If you’d like to run your code in the Console as well you’ll also need to load the packages there. To do so, run the following in the console.

  1. How many bike crashes were recorded in NC between 2007 and 2014? How many variables are recorded on these crashes? Use inline R code when answering this question.

This is a good place to pause, commit changes with the commit message “Dimensions of data”, and push. Make sure to commit and push all changed files.

  1. How many bike crashes occurred in residential development areas where the driver was between 0 and 19 years old?

This is a good place to pause, commit changes with the commit message “Filter for residential and young driver”, and push. Make sure to commit and push all changed files.

Hint: See the help for the count() function, specifically the sort argument for reporting the frequency table in descending order of counts, i.e. highest on top.

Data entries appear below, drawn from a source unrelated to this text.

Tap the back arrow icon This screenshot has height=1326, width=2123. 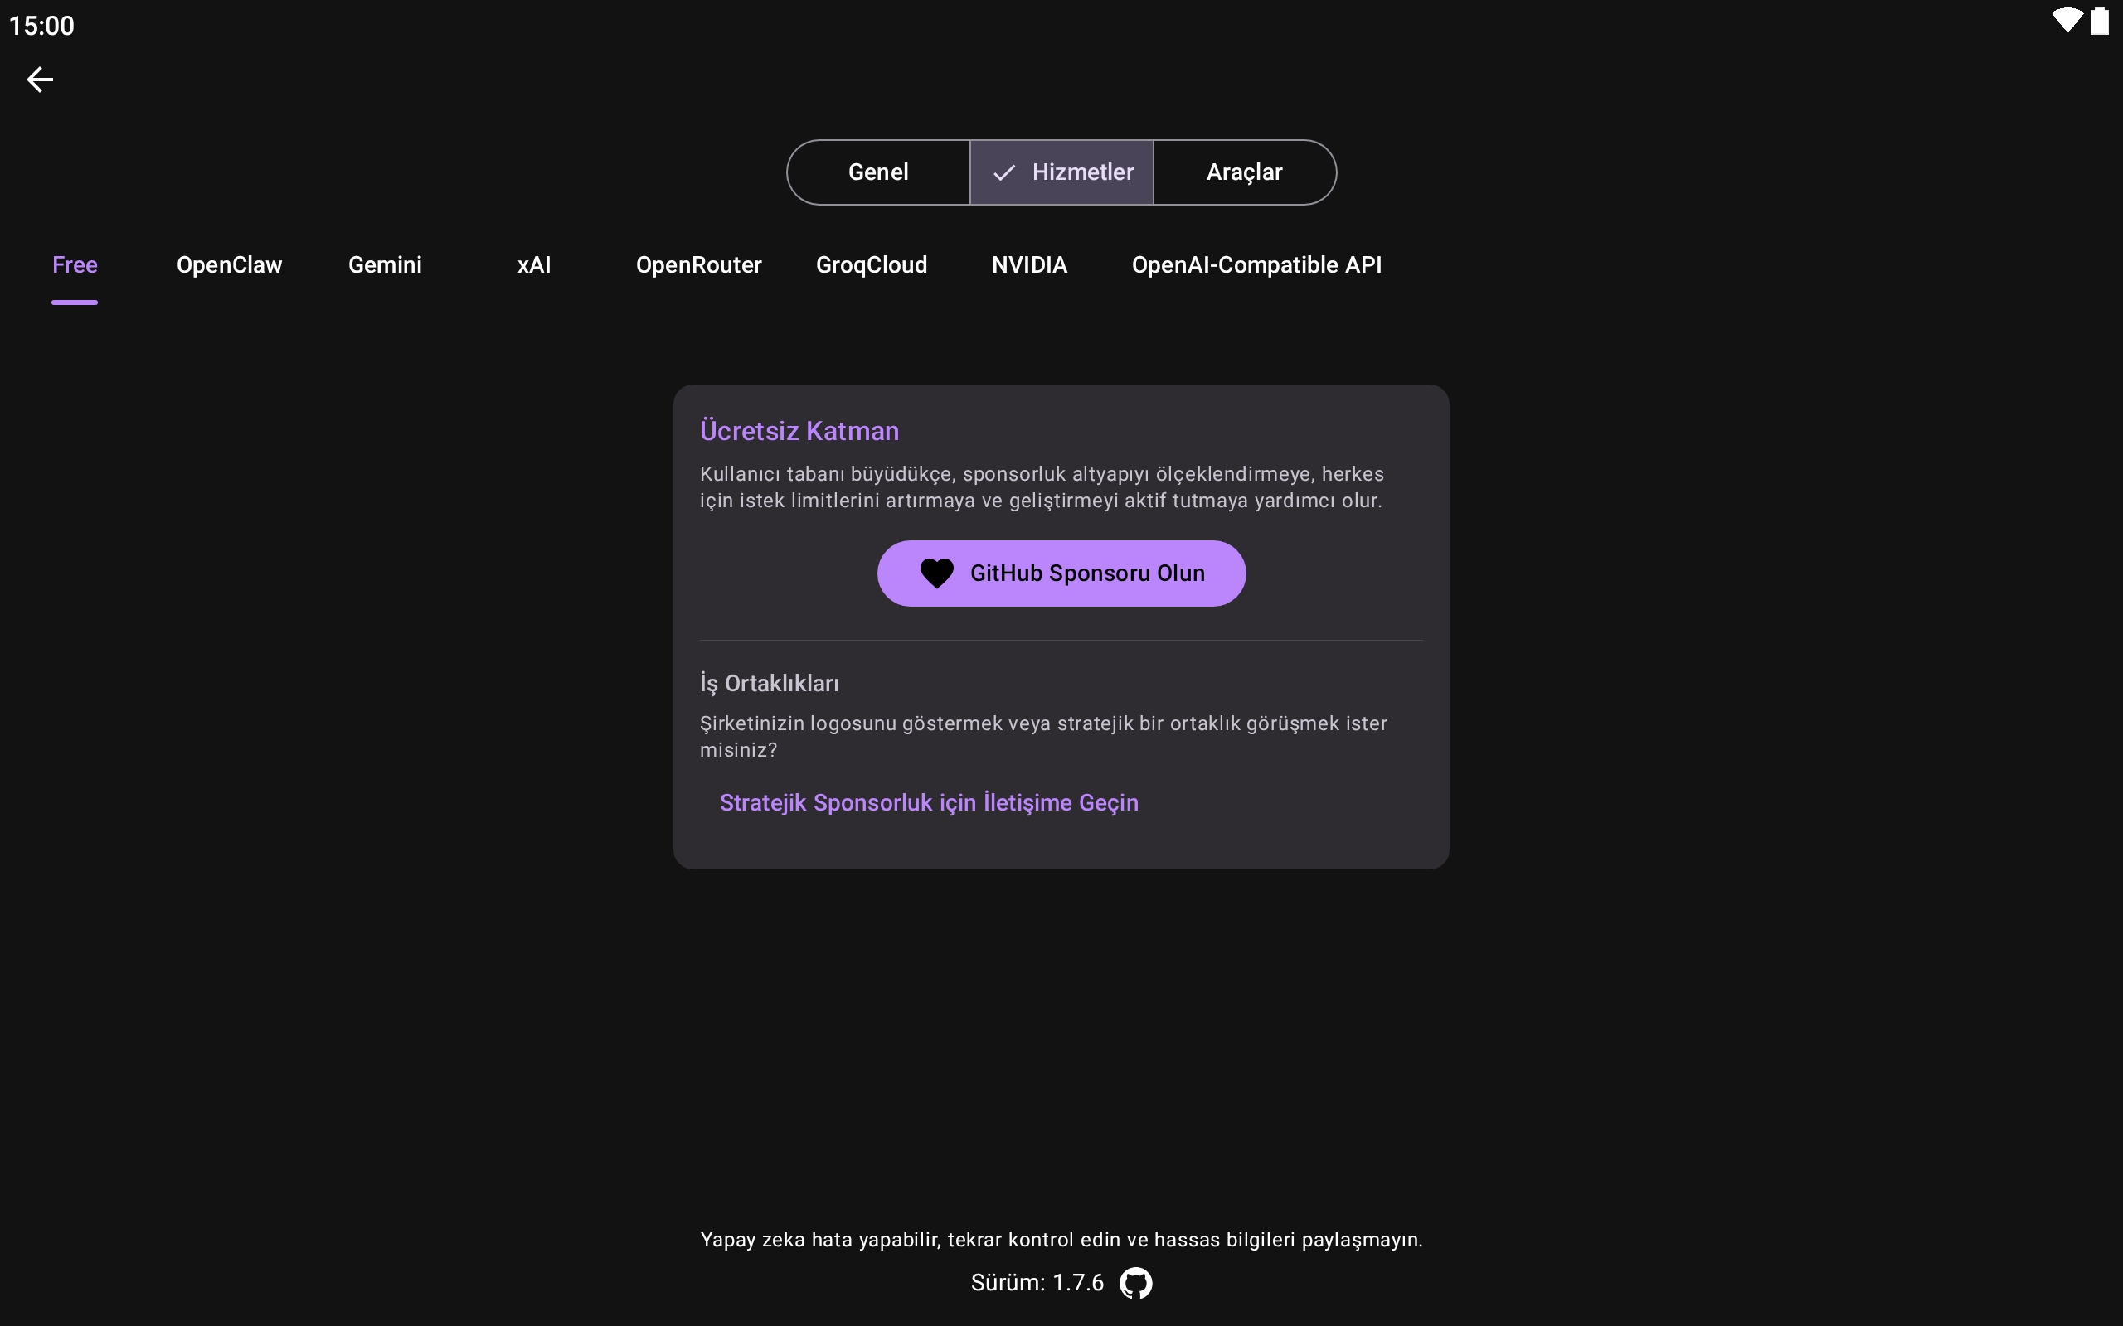tap(39, 80)
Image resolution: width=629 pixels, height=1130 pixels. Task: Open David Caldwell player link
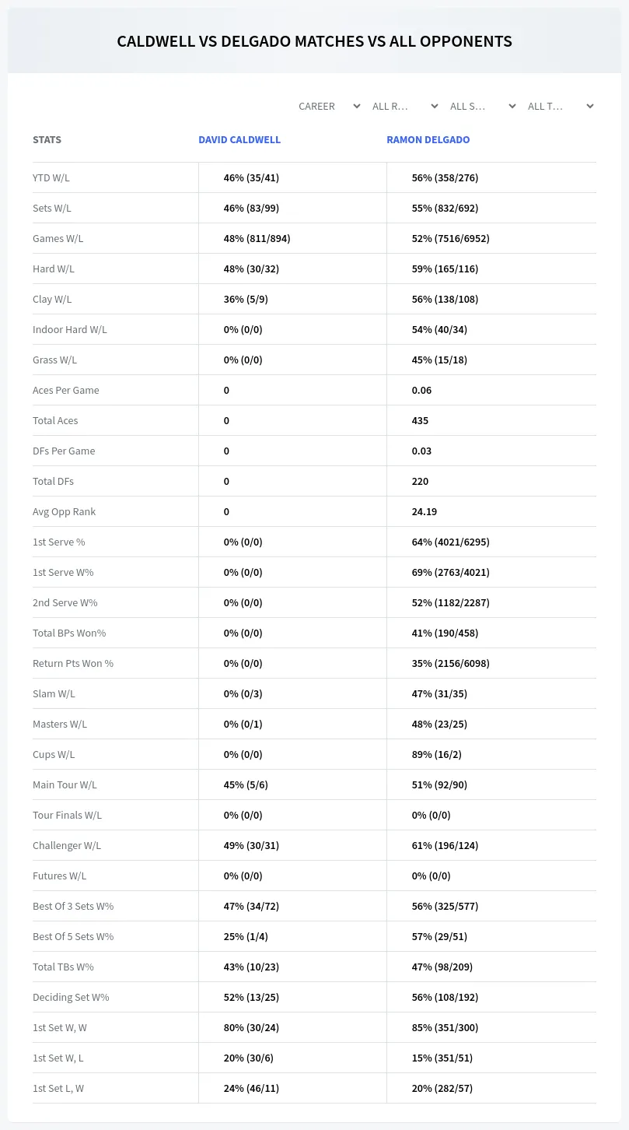click(239, 140)
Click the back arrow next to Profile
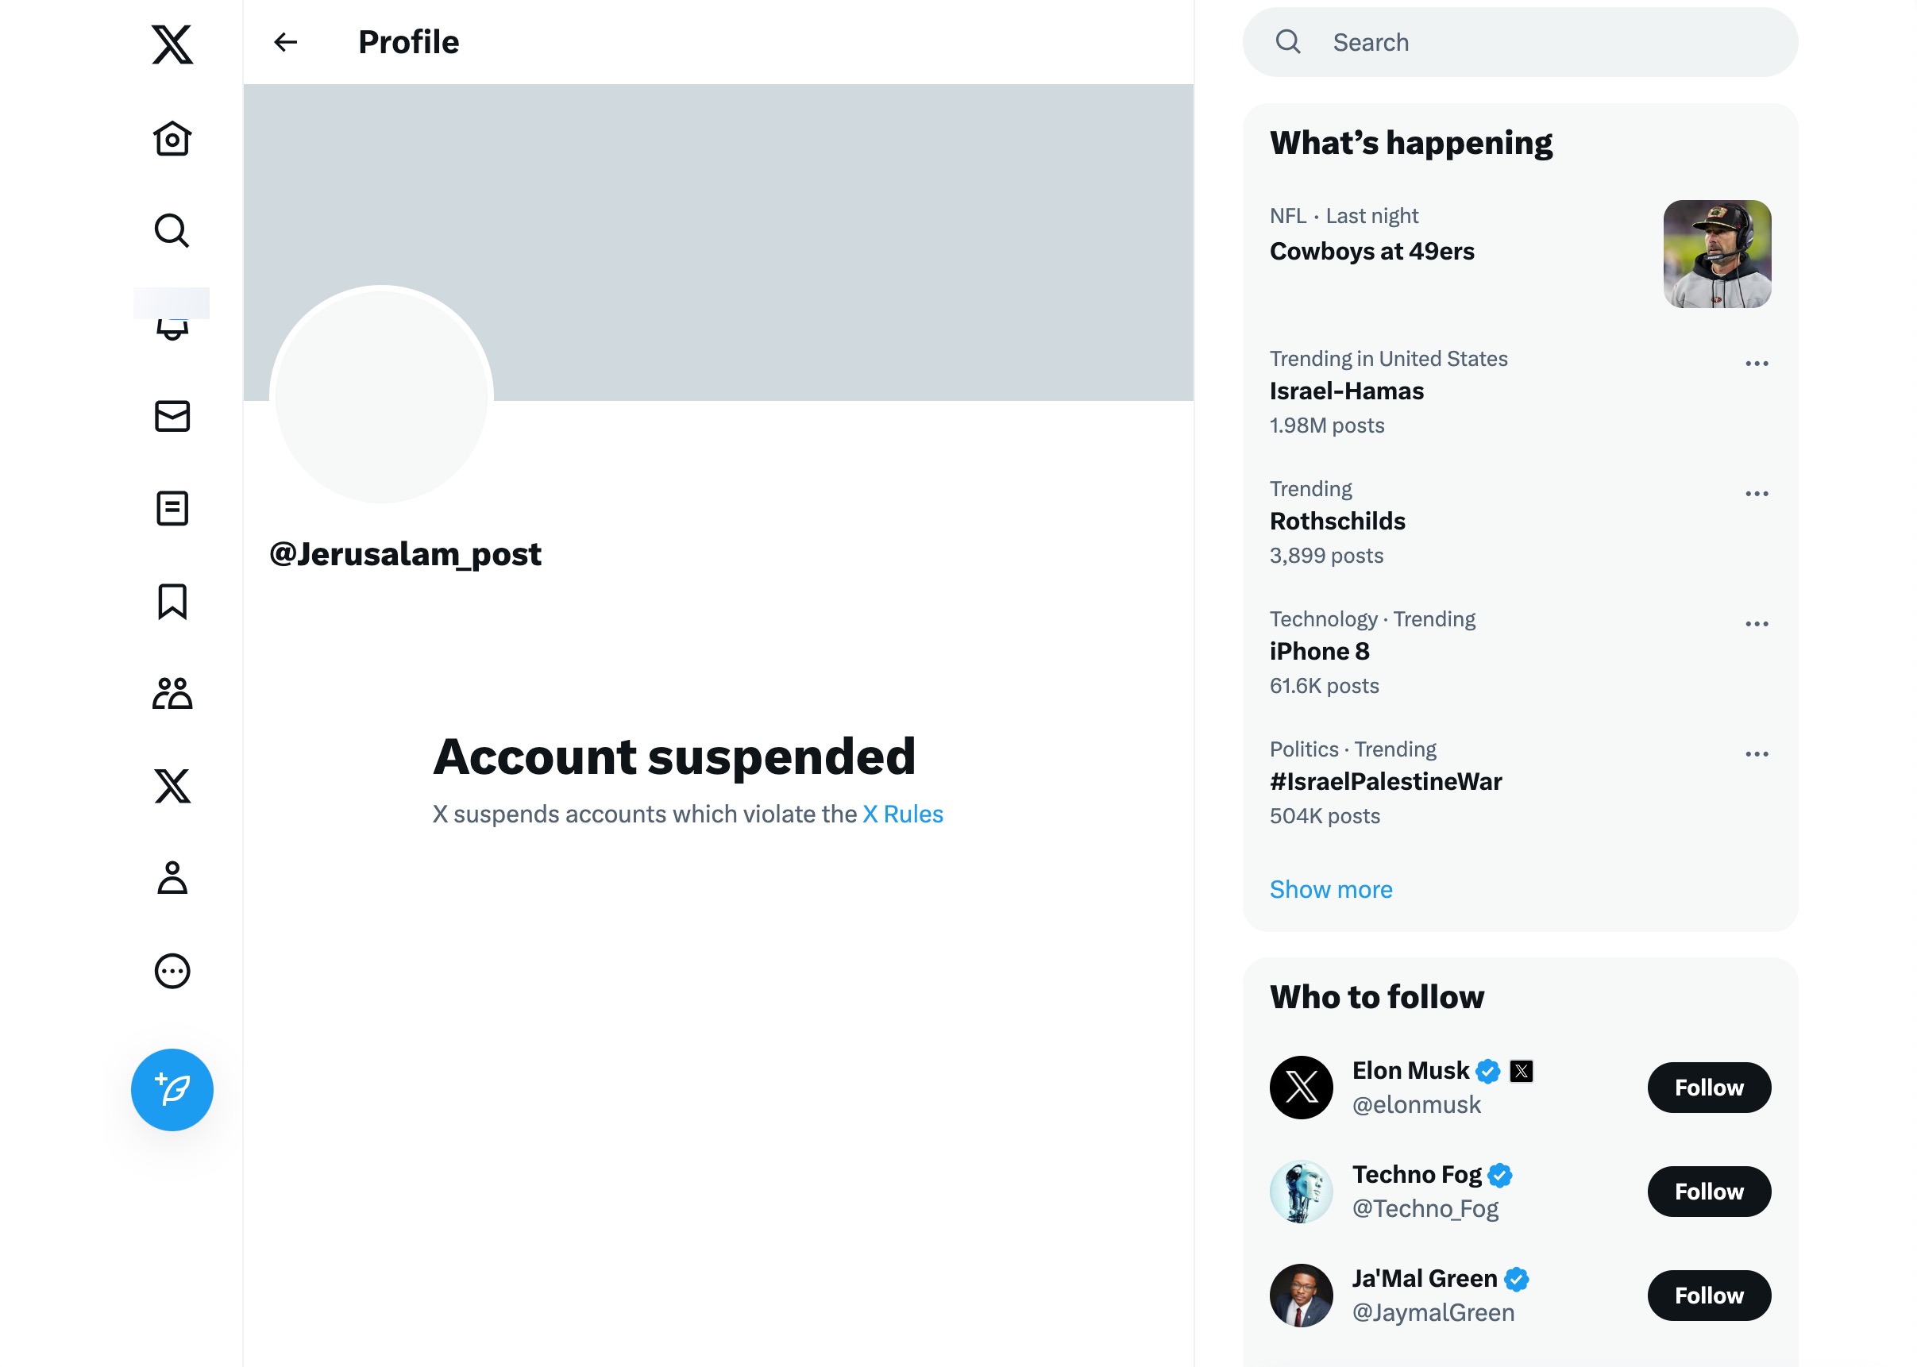Viewport: 1917px width, 1367px height. [x=285, y=42]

  1. Create a frequency table of the estimated speed of the car (driver_est_speed) involved in the crash. What is the most common estimated speed range in the dataset?

Don’t forget to label your R chunk as well (where it says label-me-1). Your label should be short, informative, and shouldn’t include spaces. It also shouldn’t repeat a previuous label, otherwise R Markdown will give you an error about repeated R chunk labels.

This is a good place to pause, commit changes with the commit message “Most common estimated speed”. Make sure to commit and push all changed files.

  1. Recreate the following plot, and describe in context of the data what it shows.

Don’t forget to label your R chunk as well (where it says label-me-2). Your label should be short, informative, shouldn’t include spaces, and shouldn’t shouldn’t repeat a previuous label.

Play around with the fig.height and fig.width options in the R chunk definitions until you’re satisfied with the dimensions of the figure.

This is a good place to pause, commit changes with the commit message “Recreated crash severity and alcohol figure”. Make sure to commit and push all changed files.

Hint: Instead of changing the legend, change how the data are represented in the crash_severity variable with mutate().

  1. Recreate the same figure, but this time change the labels of the crash severity variable such that text like A:, B:, etc. doesn’t show up.

For this question you’ll need to add an R chunk, label it, and define preferences for the figure’s height and width.

Not sure how to use emojis on your computer? Maybe a teammate can help? Or you can ask your TA as well!

Yay, you’re done! Commit all remaining changes, use the commit message “Recreated figure with cleaner labels, done with HW 3! 💪”, and push. Before you wrap up the assignment, make sure all documents are updated on your GitHub repo.